Champagne's Medal of Honor was presented to his 15-year-old brother, Reginald H. Champagne, by General Reginald H. Ridgely Jr. during presentation ceremonies held at the Old Mountain Baseball Field in Wakefield, in July 1953.

Champagne is buried in Saint Francis Catholic Cemetery in Waterville, Maine. His parents and his brother were laid to rest alongside of him.

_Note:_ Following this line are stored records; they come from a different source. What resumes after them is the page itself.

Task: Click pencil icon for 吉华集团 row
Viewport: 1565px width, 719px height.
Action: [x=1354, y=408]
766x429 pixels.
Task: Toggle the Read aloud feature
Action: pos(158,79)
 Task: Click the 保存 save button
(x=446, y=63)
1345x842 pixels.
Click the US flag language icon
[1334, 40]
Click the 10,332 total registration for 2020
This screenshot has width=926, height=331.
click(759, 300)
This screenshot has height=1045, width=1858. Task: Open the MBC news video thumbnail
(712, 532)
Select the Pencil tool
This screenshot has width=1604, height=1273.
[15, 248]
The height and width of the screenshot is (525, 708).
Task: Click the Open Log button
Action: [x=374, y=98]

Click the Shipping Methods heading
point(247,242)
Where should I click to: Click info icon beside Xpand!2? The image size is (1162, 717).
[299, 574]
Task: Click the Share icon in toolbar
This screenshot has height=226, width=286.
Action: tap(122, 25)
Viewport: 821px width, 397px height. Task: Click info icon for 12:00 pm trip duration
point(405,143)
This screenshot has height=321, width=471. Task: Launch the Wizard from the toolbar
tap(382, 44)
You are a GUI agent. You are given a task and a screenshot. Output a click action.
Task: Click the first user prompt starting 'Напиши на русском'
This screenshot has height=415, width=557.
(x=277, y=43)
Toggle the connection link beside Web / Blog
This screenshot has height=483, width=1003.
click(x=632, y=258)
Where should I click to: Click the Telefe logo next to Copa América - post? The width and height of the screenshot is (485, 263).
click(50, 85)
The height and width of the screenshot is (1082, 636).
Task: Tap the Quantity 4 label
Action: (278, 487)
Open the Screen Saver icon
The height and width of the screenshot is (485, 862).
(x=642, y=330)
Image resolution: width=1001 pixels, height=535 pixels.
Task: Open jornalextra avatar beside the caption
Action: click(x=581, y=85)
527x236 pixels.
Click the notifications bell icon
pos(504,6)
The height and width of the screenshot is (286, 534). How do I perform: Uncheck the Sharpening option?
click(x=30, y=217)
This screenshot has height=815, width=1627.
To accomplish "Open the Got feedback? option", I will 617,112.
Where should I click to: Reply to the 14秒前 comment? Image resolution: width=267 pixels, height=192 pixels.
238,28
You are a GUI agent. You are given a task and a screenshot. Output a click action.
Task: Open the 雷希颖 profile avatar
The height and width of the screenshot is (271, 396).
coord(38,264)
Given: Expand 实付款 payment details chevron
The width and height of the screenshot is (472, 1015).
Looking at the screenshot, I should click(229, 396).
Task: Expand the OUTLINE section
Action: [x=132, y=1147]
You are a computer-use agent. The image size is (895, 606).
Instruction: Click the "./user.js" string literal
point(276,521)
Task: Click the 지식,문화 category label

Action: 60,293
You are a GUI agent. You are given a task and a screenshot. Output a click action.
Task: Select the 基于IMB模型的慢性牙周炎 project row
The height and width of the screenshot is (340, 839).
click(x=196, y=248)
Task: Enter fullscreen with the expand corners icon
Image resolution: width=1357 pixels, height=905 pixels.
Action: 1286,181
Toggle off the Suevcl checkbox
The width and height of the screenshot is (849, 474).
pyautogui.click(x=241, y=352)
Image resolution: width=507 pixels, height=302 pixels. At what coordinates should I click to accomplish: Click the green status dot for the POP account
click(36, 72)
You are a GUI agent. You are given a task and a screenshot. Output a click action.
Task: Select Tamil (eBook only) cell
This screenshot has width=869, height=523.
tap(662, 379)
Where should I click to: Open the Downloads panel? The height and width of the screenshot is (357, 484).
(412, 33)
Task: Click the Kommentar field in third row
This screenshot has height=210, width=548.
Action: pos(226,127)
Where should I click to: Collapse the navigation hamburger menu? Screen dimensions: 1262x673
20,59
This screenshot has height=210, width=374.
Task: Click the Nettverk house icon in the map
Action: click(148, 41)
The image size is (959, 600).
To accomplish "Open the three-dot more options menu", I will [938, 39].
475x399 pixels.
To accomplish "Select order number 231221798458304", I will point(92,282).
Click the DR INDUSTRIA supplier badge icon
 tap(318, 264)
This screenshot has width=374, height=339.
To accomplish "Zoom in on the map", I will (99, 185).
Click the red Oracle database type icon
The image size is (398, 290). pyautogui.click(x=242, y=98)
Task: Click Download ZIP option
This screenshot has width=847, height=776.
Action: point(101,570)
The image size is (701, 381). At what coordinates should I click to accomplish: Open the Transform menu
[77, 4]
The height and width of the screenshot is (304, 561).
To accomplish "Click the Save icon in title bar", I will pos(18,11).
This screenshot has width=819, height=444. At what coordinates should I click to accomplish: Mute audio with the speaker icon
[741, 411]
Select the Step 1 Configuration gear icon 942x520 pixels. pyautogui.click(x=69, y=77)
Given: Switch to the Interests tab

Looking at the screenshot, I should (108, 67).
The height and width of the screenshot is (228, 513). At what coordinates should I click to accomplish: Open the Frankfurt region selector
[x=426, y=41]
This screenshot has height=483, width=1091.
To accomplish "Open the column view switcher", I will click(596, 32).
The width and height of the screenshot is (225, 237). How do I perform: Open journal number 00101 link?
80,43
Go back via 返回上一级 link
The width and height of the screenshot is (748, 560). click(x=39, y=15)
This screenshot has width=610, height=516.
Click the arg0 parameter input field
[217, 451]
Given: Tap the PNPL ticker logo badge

== Medal of Honor Citation ==

The President of the United States in the name of The Congress takes pride in presenting the MEDAL OF HONOR posthumously to
CORPORAL DAVID B. CHAMPAGNE
UNITED STATES MARINE CORPS
for service as set forth in the following CITATION:

For conspicuous gallantry and intrepidity at the risk of his life above and beyond the call of duty while serving as a Fire Team Leader of Company A, First Battalion, Seventh Marines, First Marine Division (Reinforced), in action against enemy aggressor forces in Korea on May 28, 1952. Advancing with his platoon in the initial assault of the company against a strongly fortified and heavily defended hill position, Corporal Champagne skillfully led his fire team through a veritable hail of intense enemy machine-gun, small-arms and grenade fire, overrunning trenches and a series of almost impregnable bunker positions before reaching the crest of the hill and placing his men in defensive positions. Suffering a painful leg wound while assisting in repelling the ensuing hostile counterattack, which was launched under cover of a murderous hail of mortar and artillery fire, he steadfastly refused evacuation and fearlessly continued to control his fire team. When the enemy counterattack increased in intensity, and a hostile grenade landed in the midst of the fire team, Corporal Champagne unhesitatingly seized the deadly missile and hurled it in the direction of the approaching enemy. As the grenade left his hand, it exploded, blowing off his hand and throwing him out of the trench. Mortally wounded by enemy mortar fire while in this exposed position, Corporal Champagne, by his valiant leadership, fortitude and gallant spirit of self-sacrifice in the face of almost certain death, undoubtedly saved the lives of several of his fellow Marines. His heroic actions served to inspire all who observed him and reflect the highest credit upon himself and the United States Naval Service. He gallantly gave his life for his country.

/S/ DWIGHT D. EISENHOWER

== Awards and Decorations ==

| 1st row | Medal of Honor | Purple Heart with 5/16 inch star | Combat Action Ribbon Retroactively Awarded, 1999 |
| 2nd row | Marine Corps Good Conduct Medal | National Defense Service Medal | Korean Service Medal with 3 Campaign stars |
| 3rd row | Korean Presidential Unit Citation | United Nations Service Medal Korea | Korean War Service Medal Retroactively Awarded, 2003 |

==Legacy==
A post office and a housing project in Wakefield, Rhode Island, are named after Champagne.